> [Records to use]

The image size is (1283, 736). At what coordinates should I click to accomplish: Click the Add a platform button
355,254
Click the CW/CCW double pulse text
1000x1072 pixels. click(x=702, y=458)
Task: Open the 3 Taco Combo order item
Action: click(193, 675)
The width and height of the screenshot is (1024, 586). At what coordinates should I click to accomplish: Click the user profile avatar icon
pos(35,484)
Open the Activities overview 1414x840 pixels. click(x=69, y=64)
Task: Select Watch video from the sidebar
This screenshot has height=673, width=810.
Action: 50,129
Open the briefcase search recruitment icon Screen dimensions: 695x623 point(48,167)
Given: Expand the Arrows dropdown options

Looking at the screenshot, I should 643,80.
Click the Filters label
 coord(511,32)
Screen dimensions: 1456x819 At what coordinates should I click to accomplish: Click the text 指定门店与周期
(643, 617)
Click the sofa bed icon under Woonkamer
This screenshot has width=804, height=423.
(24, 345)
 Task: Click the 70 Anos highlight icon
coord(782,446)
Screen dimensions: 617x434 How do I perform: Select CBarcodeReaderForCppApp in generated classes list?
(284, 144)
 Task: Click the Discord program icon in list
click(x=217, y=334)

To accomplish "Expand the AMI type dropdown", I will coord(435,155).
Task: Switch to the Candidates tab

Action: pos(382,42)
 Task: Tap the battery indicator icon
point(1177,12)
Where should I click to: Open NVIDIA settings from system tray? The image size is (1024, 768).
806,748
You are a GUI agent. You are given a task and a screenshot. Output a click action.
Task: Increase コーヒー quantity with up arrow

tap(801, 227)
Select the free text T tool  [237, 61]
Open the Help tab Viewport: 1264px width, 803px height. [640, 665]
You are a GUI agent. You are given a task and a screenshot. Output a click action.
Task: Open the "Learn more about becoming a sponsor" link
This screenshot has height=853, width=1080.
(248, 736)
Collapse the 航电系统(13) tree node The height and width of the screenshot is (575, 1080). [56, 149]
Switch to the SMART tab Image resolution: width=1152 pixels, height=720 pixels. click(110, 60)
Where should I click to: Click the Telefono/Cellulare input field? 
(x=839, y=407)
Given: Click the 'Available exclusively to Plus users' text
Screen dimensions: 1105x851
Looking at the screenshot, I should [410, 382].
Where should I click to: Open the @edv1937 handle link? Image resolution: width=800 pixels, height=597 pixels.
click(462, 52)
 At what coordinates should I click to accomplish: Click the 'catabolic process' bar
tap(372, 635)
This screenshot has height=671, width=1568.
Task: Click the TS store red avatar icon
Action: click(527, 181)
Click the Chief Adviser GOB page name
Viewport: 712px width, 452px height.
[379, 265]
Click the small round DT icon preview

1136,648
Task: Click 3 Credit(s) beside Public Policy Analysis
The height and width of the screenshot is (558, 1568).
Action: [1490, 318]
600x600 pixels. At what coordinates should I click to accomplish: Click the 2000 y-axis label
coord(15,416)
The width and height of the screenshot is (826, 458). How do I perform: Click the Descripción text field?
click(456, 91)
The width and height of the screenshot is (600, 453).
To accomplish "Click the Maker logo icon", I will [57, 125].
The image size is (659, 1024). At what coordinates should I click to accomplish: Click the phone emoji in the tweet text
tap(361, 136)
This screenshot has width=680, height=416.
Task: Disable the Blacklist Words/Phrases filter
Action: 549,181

> [What is required] Count the lines of the listing above that contain the word "will", and give only the total.

> [Output of the task] 2